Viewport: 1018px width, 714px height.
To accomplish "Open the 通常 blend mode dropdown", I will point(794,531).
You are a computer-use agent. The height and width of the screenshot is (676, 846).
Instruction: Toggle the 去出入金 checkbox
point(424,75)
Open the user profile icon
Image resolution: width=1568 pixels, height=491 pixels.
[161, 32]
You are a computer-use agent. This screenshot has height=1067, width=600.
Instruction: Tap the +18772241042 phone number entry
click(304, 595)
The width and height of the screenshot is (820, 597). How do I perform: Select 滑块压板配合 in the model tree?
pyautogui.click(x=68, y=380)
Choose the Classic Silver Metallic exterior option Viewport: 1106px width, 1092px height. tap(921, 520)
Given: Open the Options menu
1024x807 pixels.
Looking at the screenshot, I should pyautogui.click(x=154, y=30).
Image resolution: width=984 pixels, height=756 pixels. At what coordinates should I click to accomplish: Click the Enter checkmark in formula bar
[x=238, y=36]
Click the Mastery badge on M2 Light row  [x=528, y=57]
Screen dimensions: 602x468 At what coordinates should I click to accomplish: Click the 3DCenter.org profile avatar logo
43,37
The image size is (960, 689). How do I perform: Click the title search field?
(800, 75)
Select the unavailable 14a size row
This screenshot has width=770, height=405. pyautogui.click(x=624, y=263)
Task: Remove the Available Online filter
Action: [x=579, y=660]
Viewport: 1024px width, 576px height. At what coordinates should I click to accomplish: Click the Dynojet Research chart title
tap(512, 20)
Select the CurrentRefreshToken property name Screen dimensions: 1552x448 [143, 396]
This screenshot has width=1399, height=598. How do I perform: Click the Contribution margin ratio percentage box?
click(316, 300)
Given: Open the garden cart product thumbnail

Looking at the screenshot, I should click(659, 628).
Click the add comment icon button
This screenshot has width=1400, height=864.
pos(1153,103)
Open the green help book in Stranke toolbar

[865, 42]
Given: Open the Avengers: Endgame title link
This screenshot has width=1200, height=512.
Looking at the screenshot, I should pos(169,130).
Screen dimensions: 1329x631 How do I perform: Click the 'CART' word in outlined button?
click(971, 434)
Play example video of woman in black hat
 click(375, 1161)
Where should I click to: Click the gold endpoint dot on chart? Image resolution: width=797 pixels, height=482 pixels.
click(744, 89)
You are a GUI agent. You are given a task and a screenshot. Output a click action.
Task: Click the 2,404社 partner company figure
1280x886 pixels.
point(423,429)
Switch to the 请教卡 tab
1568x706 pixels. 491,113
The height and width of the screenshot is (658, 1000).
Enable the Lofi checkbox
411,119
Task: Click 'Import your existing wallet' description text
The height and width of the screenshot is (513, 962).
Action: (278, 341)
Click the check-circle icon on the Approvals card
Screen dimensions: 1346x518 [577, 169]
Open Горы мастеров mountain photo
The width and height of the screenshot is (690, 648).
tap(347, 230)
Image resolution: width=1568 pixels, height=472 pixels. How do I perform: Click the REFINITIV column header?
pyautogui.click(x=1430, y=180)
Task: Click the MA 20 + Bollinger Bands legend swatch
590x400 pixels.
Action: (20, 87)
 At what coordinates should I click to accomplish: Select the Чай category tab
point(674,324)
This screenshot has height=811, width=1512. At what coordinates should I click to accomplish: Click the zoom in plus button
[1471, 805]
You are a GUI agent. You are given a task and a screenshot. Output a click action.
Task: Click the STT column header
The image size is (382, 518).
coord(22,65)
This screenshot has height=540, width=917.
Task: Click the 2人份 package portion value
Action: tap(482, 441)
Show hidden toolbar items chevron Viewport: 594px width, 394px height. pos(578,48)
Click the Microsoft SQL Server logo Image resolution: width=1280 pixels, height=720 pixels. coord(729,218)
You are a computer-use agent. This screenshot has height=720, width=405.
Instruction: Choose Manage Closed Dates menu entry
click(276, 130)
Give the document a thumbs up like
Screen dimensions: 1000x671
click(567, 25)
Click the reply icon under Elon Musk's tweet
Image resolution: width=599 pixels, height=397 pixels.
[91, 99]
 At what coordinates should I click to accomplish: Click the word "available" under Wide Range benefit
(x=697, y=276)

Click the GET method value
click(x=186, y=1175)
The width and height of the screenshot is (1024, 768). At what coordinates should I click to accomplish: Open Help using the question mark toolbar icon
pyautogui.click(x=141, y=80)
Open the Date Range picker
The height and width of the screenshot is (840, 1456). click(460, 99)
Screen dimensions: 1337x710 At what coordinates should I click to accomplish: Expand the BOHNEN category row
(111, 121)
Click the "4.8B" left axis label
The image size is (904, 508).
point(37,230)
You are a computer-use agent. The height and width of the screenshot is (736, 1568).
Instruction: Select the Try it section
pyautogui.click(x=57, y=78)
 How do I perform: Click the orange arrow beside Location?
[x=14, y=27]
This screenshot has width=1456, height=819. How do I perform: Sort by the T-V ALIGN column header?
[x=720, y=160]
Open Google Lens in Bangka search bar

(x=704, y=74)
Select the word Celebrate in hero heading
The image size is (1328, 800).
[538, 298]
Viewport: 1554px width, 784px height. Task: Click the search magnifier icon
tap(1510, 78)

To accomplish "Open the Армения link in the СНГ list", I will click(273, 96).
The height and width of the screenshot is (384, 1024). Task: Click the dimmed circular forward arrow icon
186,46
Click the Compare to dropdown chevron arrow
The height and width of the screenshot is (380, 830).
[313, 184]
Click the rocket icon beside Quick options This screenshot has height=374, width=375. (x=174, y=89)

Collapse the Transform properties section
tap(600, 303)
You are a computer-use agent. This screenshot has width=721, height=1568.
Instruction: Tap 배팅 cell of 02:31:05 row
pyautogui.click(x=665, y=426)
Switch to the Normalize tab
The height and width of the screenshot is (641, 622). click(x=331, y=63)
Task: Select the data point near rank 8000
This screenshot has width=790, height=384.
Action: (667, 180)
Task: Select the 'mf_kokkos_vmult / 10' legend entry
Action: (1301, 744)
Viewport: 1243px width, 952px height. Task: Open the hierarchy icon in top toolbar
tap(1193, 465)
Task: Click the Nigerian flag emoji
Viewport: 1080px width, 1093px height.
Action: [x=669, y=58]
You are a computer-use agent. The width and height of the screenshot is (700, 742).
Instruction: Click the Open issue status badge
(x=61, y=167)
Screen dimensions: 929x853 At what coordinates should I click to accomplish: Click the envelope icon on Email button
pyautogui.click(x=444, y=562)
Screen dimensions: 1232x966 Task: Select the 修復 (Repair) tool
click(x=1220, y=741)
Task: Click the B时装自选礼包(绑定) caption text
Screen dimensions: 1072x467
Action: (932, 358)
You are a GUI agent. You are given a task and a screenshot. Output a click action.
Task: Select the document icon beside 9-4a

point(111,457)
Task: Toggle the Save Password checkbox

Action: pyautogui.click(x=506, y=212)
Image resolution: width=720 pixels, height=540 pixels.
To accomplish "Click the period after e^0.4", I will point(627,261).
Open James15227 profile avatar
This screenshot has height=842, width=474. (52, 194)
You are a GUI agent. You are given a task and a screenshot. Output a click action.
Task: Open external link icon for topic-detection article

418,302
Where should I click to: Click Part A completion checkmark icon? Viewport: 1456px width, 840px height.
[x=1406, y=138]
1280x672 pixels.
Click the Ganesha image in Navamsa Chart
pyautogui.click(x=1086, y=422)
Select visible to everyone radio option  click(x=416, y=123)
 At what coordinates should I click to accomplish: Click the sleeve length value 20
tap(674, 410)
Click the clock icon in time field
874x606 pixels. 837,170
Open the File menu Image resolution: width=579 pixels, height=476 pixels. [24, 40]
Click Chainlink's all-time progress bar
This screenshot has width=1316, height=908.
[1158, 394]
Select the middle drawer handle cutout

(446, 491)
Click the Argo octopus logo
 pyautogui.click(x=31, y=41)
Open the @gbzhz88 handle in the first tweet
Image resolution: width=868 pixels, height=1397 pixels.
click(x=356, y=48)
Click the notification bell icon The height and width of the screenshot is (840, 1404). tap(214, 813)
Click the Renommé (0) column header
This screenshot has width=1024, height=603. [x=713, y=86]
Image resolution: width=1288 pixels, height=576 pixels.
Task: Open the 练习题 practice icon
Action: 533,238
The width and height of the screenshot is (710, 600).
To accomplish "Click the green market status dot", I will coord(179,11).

● ● ● ● ●

__What to do__: Could you write out, exactly as they stand, only the lines above that begin at the line with "Open the Date Range picker" and stop after the line with "Task: Select the data point near rank 8000"?

__Response to this task__:
Open the Date Range picker
The height and width of the screenshot is (840, 1456). click(460, 99)
Screen dimensions: 1337x710 At what coordinates should I click to accomplish: Expand the BOHNEN category row
(111, 121)
Click the "4.8B" left axis label
The image size is (904, 508).
point(37,230)
You are a computer-use agent. The height and width of the screenshot is (736, 1568).
Instruction: Select the Try it section
pyautogui.click(x=57, y=78)
 How do I perform: Click the orange arrow beside Location?
[x=14, y=27]
This screenshot has width=1456, height=819. How do I perform: Sort by the T-V ALIGN column header?
[x=720, y=160]
Open Google Lens in Bangka search bar

(x=704, y=74)
Select the word Celebrate in hero heading
The image size is (1328, 800).
[538, 298]
Viewport: 1554px width, 784px height. Task: Click the search magnifier icon
tap(1510, 78)

To accomplish "Open the Армения link in the СНГ list", I will click(273, 96).
The height and width of the screenshot is (384, 1024). Task: Click the dimmed circular forward arrow icon
186,46
Click the Compare to dropdown chevron arrow
The height and width of the screenshot is (380, 830).
[313, 184]
Click the rocket icon beside Quick options This screenshot has height=374, width=375. (x=174, y=89)

Collapse the Transform properties section
tap(600, 303)
You are a computer-use agent. This screenshot has width=721, height=1568.
Instruction: Tap 배팅 cell of 02:31:05 row
pyautogui.click(x=665, y=426)
Switch to the Normalize tab
The height and width of the screenshot is (641, 622). click(x=331, y=63)
Task: Select the data point near rank 8000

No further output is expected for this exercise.